While the Users Guide is intended to bring up a currently working version of _*Ironman*_ with limited sensor and camera support, if you aren't prepared to deal with writing code or flashing devices and dealing with electrical circuits then _*Ironman*_ is not for you.

h2. The Ironman Monitor

The _*Ironman*_ Monitor runs on a Raspberry Pi 3 and provides a central hub for management of home automation devices.  It uses a 7" touch screen display and a mechanical switch to manage pairing with IoT devices and Jarvis interfaces.

%{background:yellow;letter-spacing:0.25em}The mechanical switch will be removed with upcoming versions of the sensors app and imrest server that run on the Ironman monitor.%

h3. Installation Prerequisites

* A "Raspberry Pi 3":https://rpilocator.com/?country=US&cat=PI3

* The official "Raspberry Pi 7inch touchscreen display":https://www.sparkfun.com/products/13733

* The Pi 3 requires a "5V / 2A power supply":https://www.adafruit.com/product/1994.  For best results, use a power supply rated to at least 5.25V to avoid under voltage conditions.  For ease of use the power supply cable should include an "on/off switch":https://www.adafruit.com/product/2379.

* A keyboard is not required for initial installation.  A "wireless keyboard":https://www.adafruit.com/product/922 should work as will a wired keyboard.  The keyboard will not be needed for normal operation but can be helpful in debugging.

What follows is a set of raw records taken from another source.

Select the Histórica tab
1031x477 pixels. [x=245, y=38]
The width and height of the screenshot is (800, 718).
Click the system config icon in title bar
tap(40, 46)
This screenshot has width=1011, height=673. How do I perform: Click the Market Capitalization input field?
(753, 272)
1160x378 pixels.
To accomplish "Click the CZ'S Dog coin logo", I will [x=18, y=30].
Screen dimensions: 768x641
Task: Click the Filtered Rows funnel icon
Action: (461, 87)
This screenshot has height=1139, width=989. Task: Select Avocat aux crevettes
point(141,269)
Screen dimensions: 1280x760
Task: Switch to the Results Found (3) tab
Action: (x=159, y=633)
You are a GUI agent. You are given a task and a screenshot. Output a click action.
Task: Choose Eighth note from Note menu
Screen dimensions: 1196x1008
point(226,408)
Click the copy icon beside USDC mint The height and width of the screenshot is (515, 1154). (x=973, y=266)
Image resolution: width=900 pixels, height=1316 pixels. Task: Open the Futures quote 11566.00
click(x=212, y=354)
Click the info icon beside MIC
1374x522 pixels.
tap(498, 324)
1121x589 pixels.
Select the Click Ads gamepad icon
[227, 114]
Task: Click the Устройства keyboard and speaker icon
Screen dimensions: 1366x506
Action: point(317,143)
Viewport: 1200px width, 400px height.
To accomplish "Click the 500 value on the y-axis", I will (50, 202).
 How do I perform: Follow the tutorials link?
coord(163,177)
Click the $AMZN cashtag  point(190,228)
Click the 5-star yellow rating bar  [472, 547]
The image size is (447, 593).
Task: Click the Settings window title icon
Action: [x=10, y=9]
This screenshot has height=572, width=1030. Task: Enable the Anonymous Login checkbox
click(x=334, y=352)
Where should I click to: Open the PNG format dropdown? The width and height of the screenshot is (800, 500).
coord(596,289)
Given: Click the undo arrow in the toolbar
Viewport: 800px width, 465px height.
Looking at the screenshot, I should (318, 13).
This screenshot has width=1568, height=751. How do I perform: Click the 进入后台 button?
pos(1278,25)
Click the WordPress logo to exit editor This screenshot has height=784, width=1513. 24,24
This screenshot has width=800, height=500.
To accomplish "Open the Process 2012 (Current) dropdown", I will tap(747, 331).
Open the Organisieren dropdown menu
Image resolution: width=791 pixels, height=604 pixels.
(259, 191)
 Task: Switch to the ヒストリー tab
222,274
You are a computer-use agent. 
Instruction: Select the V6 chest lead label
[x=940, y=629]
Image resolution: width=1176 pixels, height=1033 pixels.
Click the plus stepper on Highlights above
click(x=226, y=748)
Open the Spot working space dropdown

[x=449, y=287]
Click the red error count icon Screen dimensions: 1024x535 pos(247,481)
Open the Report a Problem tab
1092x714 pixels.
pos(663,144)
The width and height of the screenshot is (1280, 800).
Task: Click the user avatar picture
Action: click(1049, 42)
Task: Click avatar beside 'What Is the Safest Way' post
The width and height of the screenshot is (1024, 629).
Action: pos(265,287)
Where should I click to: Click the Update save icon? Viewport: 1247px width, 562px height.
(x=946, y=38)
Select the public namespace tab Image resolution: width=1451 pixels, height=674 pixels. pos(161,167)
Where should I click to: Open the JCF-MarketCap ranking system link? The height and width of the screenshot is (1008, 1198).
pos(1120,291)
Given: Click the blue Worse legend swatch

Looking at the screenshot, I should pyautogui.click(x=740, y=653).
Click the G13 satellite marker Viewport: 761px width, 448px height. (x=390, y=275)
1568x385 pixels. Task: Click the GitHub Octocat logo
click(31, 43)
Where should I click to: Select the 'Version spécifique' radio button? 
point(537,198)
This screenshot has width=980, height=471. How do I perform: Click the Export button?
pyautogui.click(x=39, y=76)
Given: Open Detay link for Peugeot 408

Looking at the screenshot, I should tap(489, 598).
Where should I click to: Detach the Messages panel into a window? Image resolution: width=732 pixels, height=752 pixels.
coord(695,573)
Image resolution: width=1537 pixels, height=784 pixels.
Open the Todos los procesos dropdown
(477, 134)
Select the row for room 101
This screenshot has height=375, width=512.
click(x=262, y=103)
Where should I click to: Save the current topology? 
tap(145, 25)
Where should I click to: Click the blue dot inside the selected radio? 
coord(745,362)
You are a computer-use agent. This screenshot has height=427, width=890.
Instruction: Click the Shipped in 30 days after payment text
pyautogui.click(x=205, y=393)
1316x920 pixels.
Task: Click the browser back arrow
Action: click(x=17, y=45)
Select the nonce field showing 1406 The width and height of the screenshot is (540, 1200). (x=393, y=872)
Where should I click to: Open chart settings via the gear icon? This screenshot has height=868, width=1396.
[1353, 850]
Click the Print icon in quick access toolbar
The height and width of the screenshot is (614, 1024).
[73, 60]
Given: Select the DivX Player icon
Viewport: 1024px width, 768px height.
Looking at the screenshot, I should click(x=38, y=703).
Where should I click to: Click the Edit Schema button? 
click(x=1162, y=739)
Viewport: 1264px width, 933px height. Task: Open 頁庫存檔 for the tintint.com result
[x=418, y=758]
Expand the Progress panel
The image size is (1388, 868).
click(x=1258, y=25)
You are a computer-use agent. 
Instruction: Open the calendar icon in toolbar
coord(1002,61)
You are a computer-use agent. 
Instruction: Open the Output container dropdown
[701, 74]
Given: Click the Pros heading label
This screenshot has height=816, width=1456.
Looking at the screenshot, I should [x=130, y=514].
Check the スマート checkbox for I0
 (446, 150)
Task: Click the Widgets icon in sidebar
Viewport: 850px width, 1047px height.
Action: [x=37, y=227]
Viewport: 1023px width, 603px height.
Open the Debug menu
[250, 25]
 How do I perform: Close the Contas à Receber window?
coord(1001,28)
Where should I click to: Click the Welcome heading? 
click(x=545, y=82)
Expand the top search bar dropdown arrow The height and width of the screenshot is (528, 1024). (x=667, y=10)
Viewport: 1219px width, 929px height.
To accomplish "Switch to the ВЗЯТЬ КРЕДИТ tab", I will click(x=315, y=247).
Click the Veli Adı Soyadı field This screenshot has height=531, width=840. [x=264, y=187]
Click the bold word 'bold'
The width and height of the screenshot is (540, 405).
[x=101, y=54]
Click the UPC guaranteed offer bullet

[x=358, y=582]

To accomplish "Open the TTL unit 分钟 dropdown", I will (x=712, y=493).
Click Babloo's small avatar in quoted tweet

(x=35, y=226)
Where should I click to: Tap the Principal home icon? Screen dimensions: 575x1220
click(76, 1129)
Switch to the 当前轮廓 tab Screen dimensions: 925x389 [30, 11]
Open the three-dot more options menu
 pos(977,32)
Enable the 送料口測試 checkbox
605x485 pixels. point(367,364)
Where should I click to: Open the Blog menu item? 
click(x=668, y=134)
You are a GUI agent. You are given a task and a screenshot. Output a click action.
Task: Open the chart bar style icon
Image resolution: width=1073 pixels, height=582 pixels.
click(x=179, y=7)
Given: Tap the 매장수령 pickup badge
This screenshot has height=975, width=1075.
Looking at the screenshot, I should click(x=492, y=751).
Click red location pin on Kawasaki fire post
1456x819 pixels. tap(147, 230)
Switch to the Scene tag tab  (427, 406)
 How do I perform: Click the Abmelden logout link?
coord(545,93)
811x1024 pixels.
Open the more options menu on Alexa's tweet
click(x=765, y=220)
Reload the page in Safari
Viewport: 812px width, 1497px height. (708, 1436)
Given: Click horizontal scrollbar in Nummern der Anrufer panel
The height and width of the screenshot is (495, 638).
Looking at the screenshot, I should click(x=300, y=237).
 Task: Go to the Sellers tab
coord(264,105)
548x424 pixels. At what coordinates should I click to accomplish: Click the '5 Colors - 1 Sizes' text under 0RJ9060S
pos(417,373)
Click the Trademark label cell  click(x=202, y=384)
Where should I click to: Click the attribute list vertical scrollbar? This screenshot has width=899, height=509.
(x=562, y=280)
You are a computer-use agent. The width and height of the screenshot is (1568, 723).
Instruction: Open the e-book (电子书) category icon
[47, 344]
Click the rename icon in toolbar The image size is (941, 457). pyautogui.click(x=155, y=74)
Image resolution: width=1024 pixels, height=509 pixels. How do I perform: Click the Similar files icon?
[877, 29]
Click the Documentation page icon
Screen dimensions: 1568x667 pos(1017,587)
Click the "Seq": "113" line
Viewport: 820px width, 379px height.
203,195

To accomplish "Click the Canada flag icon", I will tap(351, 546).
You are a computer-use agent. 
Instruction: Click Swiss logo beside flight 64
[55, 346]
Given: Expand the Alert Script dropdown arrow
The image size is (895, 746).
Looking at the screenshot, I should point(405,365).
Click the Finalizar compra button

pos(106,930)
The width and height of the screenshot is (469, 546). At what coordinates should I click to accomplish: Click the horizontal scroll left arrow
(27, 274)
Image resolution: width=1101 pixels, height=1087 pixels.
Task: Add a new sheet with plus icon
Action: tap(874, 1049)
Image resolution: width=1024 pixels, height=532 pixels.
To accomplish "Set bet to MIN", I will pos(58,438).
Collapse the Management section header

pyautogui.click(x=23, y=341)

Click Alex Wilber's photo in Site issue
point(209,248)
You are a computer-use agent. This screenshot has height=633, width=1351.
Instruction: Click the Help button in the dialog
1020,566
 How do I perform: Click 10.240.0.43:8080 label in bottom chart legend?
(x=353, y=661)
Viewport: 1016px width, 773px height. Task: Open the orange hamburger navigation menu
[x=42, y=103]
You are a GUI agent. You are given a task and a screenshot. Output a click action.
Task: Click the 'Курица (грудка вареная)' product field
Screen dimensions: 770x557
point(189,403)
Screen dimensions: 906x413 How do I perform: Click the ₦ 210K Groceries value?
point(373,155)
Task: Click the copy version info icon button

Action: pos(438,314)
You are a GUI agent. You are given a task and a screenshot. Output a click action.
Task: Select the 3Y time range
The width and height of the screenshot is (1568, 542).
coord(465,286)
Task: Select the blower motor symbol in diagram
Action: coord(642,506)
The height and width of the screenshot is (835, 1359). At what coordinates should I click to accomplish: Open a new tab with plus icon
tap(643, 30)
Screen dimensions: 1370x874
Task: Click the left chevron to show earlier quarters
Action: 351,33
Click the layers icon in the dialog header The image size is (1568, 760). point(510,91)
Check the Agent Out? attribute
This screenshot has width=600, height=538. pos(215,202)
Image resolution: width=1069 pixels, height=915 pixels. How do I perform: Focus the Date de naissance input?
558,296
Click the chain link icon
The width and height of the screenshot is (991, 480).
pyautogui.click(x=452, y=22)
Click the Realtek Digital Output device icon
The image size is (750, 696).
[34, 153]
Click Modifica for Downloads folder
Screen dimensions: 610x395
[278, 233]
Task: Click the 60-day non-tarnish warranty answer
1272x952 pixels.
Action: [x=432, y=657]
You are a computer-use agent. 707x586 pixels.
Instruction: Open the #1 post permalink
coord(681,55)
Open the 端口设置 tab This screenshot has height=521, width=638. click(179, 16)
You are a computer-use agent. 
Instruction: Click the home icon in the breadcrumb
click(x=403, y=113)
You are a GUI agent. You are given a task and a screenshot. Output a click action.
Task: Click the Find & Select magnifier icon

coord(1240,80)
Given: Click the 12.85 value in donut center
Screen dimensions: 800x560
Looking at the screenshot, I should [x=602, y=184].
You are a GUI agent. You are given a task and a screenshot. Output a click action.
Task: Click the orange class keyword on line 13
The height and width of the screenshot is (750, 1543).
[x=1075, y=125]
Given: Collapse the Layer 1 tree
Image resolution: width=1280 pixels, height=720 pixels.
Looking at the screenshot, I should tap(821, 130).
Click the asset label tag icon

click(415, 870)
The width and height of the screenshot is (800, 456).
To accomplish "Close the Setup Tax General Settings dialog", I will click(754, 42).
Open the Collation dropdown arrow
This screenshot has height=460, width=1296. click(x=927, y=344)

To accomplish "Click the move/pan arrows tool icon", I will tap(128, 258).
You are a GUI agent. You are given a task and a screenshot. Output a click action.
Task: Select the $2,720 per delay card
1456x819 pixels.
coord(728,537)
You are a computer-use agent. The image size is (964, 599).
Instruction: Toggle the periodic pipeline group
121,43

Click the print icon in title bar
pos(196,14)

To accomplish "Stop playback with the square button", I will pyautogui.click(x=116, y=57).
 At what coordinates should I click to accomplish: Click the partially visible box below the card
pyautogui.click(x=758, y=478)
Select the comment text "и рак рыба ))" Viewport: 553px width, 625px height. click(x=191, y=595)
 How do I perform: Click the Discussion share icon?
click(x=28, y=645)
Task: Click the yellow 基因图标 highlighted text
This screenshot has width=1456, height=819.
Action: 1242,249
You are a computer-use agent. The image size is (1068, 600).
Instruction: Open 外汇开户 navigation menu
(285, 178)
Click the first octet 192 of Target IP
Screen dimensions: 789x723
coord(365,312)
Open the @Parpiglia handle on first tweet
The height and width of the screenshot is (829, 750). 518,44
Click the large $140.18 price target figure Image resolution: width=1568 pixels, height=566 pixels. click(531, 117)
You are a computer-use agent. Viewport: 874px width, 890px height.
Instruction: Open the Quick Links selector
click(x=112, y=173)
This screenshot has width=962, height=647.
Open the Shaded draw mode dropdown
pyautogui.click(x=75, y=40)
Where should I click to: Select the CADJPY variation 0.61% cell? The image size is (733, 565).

* The Pi 3 requires a microSD card that is at least 4GB.  A mechanism for using the SD card on your host system is needed, such as an SD card USB adapter or an SD port on your laptop.

* A mechanical switch, such as a "SPDT":https://www.electronicshub.org/switches/#Single_Pole_Double_Throw_Switch_SPDT, should be connected to the Pi GPIOs to allow for pairing the Monitor with IoT Sensors and Jarvis interfaces.  The ASCII diagram below describes the setup. The LED is off in normal mode, lit in Config Mode, and off in Pair Mode until something tries to pair with the Pi which then turns on the LED for 3 seconds. Config and Pair mode operations are discussed in later sections.  A Fritzing Diagram (attachment:IronmanMonitorSwitch.fzz) is available for this hardware component.

!>{width:300px}IronmanMonitorSwitchBreadboard.png(Ironman Monitor Switch)!

<pre>

                      ___

   Config/Pair Mode  |---|  Normal Mode

                   --------- 

                  |         |

                   --------- 

connector pins -->  |  |  |  

                    |  |   ------ Not connected

                    |  |

                    |  ----330 Ohm R-----

                    |  |                |

                    |  |  +-----LED------

                    |  |  |

          RPi pin   7  9  13     

         RPi GPIO   4  G  27

</pre>

* You will need to have sudo access for your Linux user id.

h3. Generating the SD Card for the Pi

* Clone and build PiBox Development System

** git clone https://gitlab.com/pibox/pibox.git

** cd pibox

** _make pkg_

** The build artifacts will be in the "../pkg" directory

** export STAGING="$(pwd)/../bld/buildroot-<date>/output/staging"

** export XID="$(pwd)/../bld/crosstool-ng-1.25.0.bld/install

* Clone the metabuild repository and build the Ironman package set.

** git clone https://gitlab.com/pibox/metabuild.git

** cd metabuild

** _./build.sh -m ironman_

*** You need to set STAGING and XID variables before running this command

** The packages will be in ../pkg.

* In a terminal window run: _dmesg -w_

* Insert the microSD card and note the device name displayed for the newly added card as displayed in the _dmesg -w_ terminal window.  It should be something like /dev/sdb or /dev/sde.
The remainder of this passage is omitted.